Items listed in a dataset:

#####

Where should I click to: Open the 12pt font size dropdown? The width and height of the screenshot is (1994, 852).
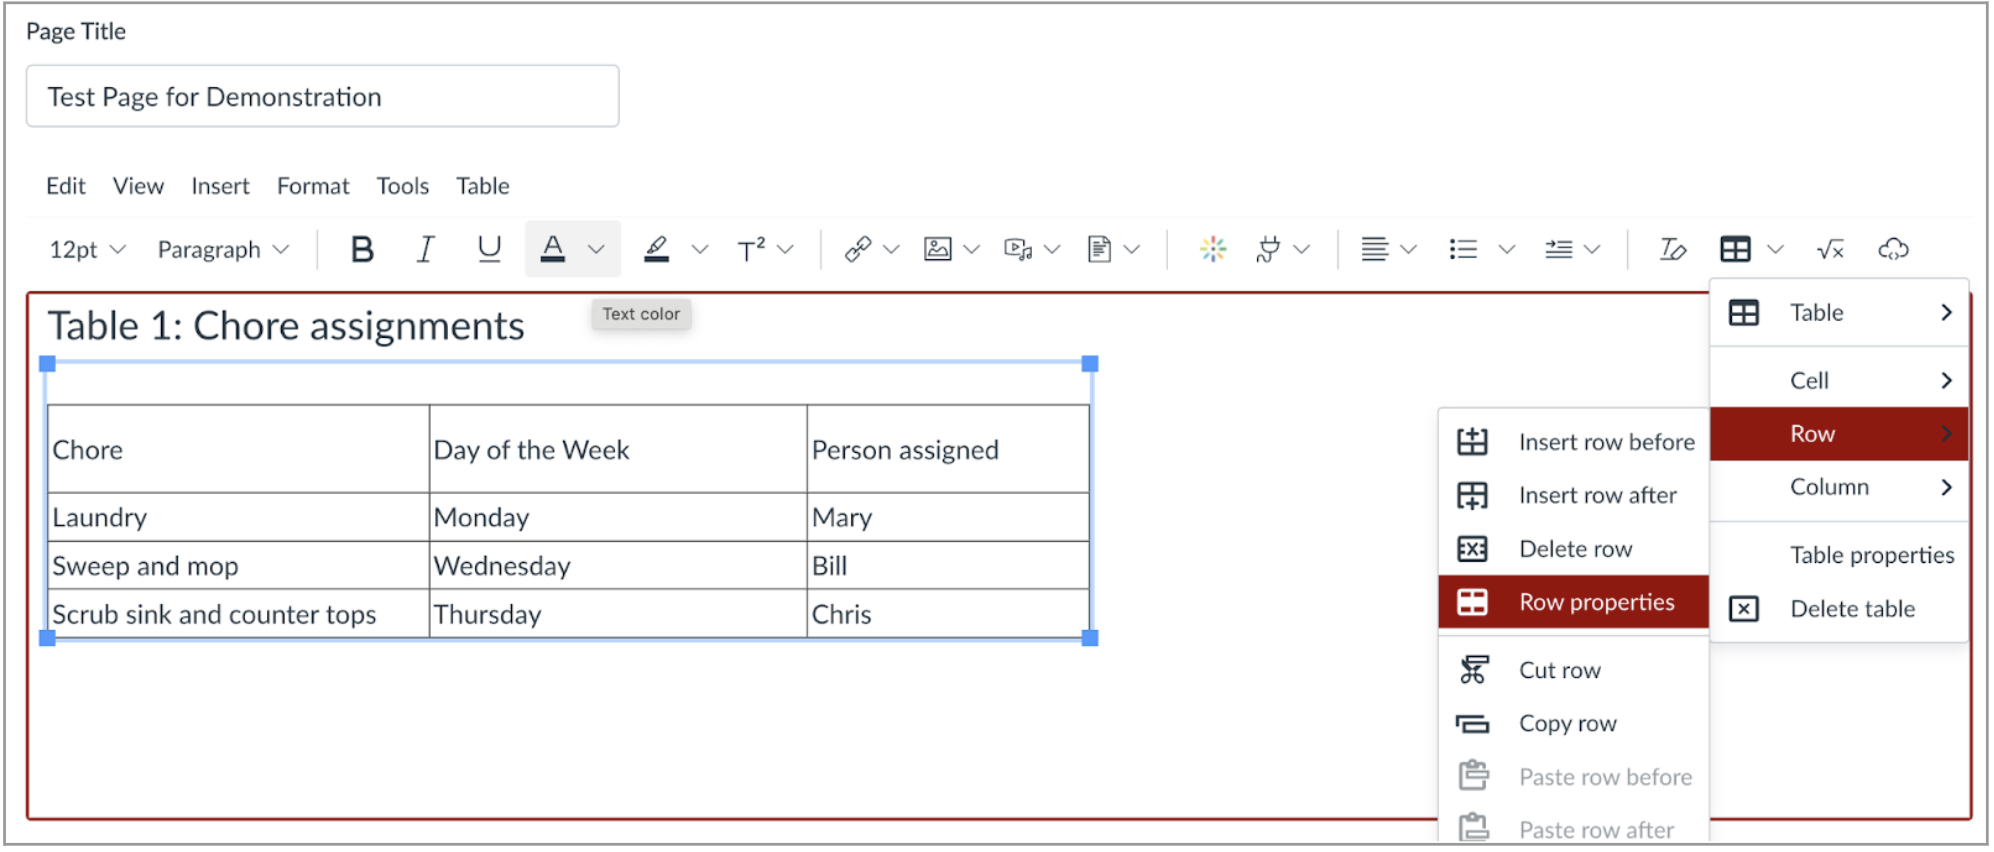[x=87, y=249]
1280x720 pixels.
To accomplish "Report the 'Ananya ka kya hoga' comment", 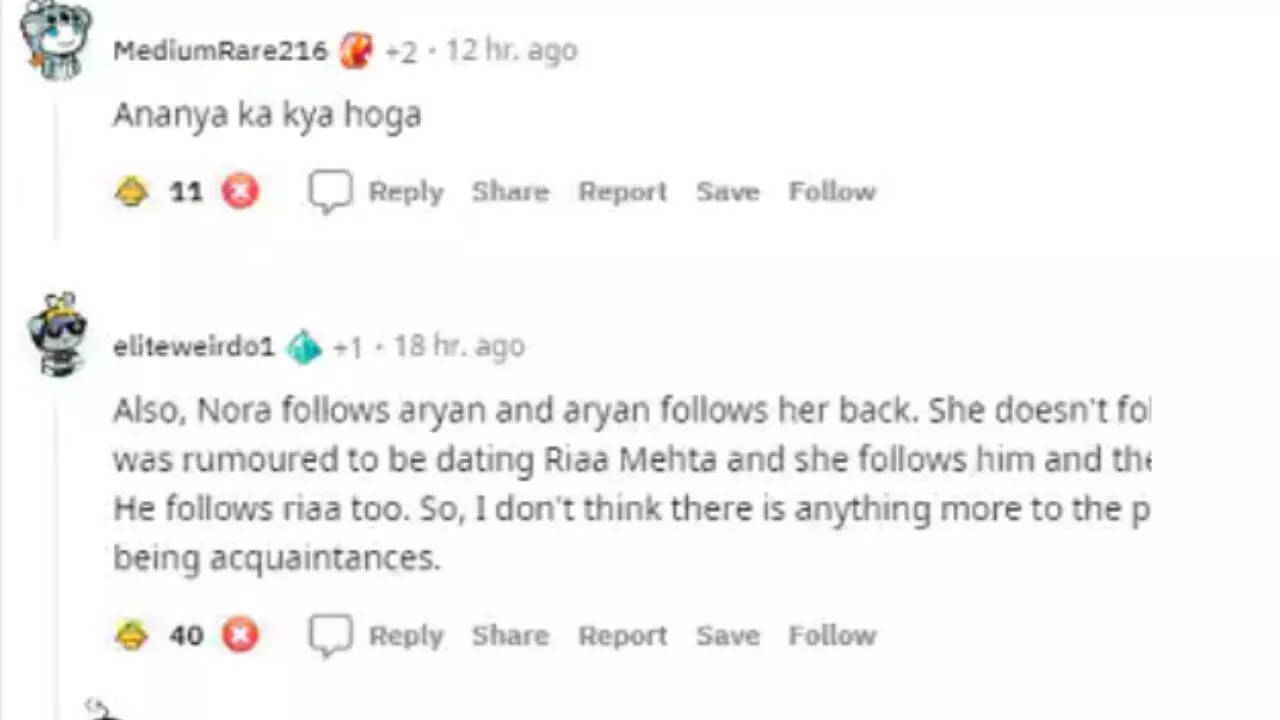I will click(622, 191).
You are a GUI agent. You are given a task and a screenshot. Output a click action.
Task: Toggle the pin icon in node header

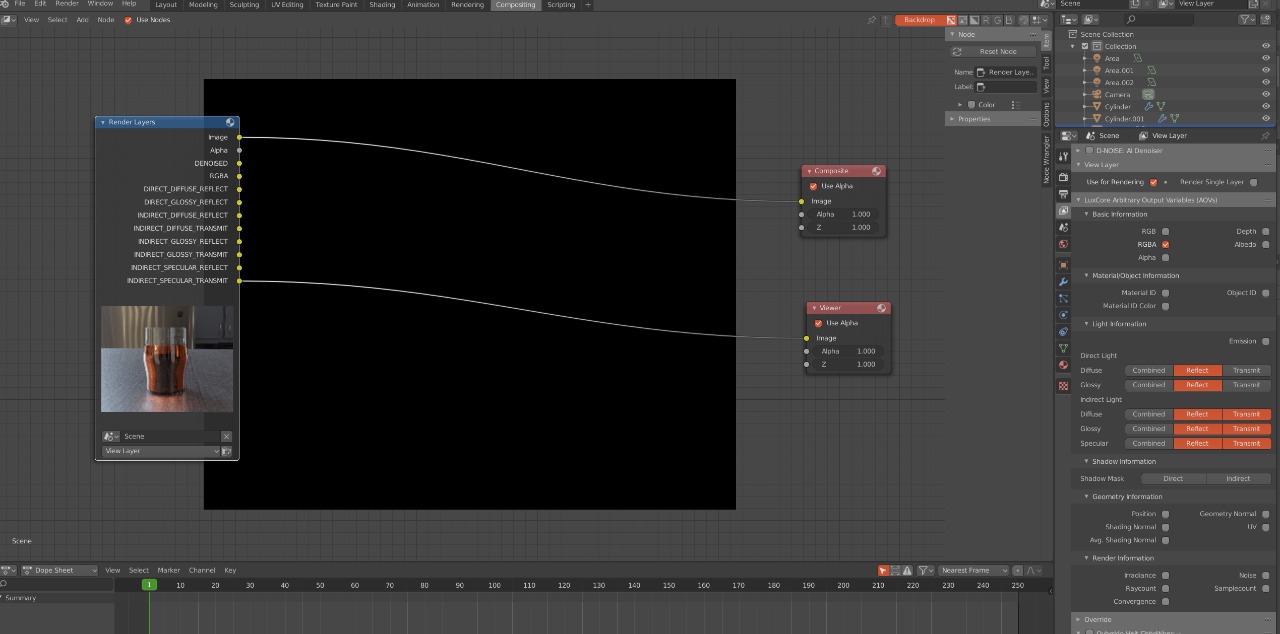(x=872, y=20)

#####

**What you will do**
Return the lines exactly, from the one containing "You are a GUI" through the last line above, including both ends and excluding every picture.

**Answer section**
You are a GUI agent. You are given a task and a screenshot. Output a click action.
Task: Toggle the pin icon in node header

(x=872, y=20)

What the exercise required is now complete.